Keeping your Lawn Looking Perfect
Once you've laid out your new turf or once you've reseeded, your lawn will look immaculate! Here are a few tips to keep it that way longer.
- Water every day thoroughly for at least a week in the evening
- Don't step on the new turf.
- After a week, try gently lifting a hidden corner of the turf to see if the roots have bonded with the soil. Only then can you walk and reduce the frequency or stop watering altogether.
- The first mow - even if the grass is long, resist the urge to mow it at your normal level. The first cut should be on a high level to take the tips off the grass then if possible, for the first month, mow weekly reducing the blade height with each cut. This will encourage the new grass to thicken into a dense green lawn.
- After the lawn is established, mow and water it once or twice a week. Watering at night during summer can invite fungal problems caused by standing water and high humidity.
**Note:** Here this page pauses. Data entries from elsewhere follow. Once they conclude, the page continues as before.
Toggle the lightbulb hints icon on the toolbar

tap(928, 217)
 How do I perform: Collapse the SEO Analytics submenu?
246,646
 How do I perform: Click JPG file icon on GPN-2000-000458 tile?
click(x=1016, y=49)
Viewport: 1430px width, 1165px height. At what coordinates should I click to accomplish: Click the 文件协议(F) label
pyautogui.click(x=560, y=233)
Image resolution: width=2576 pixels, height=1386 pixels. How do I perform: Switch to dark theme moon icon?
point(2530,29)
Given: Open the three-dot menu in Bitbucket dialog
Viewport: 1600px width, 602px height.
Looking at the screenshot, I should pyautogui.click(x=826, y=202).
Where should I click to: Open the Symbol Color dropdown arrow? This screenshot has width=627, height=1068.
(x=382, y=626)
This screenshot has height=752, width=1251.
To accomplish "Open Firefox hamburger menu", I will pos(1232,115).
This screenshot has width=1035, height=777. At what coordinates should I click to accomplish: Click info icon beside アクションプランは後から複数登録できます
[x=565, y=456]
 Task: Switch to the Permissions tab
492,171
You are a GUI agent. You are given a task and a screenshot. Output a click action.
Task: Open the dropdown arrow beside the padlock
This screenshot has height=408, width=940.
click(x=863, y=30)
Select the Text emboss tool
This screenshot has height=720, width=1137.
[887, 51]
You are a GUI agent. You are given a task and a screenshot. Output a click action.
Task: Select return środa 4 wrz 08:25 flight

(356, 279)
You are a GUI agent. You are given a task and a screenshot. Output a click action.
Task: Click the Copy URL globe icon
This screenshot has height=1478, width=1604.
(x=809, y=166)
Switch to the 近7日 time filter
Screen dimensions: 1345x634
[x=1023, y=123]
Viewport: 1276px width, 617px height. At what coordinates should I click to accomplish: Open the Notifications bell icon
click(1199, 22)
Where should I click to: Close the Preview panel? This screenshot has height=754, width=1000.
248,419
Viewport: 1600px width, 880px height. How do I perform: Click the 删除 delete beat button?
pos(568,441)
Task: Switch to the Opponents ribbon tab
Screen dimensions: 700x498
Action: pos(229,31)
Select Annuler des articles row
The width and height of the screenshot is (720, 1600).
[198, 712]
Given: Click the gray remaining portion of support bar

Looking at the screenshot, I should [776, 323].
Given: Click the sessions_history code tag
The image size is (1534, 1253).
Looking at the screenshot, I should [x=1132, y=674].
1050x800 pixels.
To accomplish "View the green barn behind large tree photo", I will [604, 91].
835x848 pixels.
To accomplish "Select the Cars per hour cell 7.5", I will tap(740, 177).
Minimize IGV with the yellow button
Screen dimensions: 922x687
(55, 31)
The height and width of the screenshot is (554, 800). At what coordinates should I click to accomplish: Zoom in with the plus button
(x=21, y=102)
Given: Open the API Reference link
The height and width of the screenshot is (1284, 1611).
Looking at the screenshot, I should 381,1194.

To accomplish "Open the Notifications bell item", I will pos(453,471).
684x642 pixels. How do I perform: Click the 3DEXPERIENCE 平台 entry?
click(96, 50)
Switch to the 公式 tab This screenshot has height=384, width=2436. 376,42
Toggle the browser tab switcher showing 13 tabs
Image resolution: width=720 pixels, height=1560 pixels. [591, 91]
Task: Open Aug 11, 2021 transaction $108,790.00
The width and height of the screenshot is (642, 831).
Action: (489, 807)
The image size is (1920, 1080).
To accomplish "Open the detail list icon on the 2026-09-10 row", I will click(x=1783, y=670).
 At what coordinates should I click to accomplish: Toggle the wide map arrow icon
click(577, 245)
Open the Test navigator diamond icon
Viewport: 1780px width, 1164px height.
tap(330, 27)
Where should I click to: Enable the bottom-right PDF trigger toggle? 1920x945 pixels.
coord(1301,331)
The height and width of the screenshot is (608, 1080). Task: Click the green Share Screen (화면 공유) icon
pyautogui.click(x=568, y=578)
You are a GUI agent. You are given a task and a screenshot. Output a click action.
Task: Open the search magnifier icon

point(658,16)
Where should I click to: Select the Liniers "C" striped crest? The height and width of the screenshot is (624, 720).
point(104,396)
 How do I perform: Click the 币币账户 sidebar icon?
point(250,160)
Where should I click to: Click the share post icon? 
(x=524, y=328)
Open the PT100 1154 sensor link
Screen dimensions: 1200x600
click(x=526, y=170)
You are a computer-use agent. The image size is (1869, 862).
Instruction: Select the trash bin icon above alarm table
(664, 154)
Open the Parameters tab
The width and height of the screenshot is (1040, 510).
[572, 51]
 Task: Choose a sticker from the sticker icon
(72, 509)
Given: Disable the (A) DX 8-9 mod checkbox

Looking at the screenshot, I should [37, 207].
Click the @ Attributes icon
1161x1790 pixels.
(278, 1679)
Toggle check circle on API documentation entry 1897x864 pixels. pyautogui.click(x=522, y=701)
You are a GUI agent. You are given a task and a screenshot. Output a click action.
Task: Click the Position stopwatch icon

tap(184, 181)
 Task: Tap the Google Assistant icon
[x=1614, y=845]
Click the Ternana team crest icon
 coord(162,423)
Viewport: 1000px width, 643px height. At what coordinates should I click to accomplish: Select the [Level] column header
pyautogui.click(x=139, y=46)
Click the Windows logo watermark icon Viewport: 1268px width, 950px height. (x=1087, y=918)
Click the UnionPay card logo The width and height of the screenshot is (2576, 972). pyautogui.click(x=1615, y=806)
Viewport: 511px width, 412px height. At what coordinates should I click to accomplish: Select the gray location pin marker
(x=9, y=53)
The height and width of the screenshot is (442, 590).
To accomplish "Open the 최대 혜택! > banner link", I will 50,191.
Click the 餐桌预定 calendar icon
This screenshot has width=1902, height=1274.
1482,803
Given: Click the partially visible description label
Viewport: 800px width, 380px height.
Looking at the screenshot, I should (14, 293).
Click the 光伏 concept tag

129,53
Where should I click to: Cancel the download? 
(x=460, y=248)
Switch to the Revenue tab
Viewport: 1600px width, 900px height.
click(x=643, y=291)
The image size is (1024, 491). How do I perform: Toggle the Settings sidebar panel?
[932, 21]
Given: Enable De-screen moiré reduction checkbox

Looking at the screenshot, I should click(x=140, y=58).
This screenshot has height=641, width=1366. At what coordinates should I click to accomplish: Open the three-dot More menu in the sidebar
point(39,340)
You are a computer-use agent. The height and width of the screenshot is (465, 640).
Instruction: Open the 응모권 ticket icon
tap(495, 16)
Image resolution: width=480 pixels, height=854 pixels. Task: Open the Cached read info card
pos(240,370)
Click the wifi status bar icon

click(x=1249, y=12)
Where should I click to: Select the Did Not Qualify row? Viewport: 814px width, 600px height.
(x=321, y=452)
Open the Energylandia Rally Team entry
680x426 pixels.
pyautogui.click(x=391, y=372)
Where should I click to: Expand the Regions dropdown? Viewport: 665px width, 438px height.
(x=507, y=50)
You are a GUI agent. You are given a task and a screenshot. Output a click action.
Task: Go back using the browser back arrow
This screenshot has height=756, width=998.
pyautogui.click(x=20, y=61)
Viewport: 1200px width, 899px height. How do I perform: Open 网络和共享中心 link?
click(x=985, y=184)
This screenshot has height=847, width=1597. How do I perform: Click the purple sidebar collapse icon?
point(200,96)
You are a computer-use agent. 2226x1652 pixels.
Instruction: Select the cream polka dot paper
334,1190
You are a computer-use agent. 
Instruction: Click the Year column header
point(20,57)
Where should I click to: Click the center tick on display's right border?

It's better to water during the day. It takes off the heat from the grass and keeps the roots from coming to the top.
- Keep putting down fertilizer at a half-rate throughout the growing season. This helps establish more root growth than top growth during summer.
- Get rid of dead grass at the end of the summer.
- In late August or September the first year after reseeding, rent a thatching machine to remove the lower layer of thatch and put down more fertilizer and seed. That should get you ready for winter and a healthy lawn for next spring.
By the way, to pick the best grass seed or the perfect turf for your lawn, take into account the growing region (defined by humidity level and mean temperature), micro climate (how much sun the lawn gets throughout the day), maintenance time, and expected foot traffic. For example, the wide, coarse bladed grass such as the Bahia grass is not particularly attractive but is low maintenance and is best for sunny or partly shady climates. Its ruggedness and deep root system make it good for erosion control while the Bermuda grass is also best for sunny climates but is high maintenance. This wide bladed grass is fast growing and requires frequent edge trimming but will tolerate high foot traffic. It is popular for its density. The selection of grass is one of the largest investments and one of the most important decisions you may face.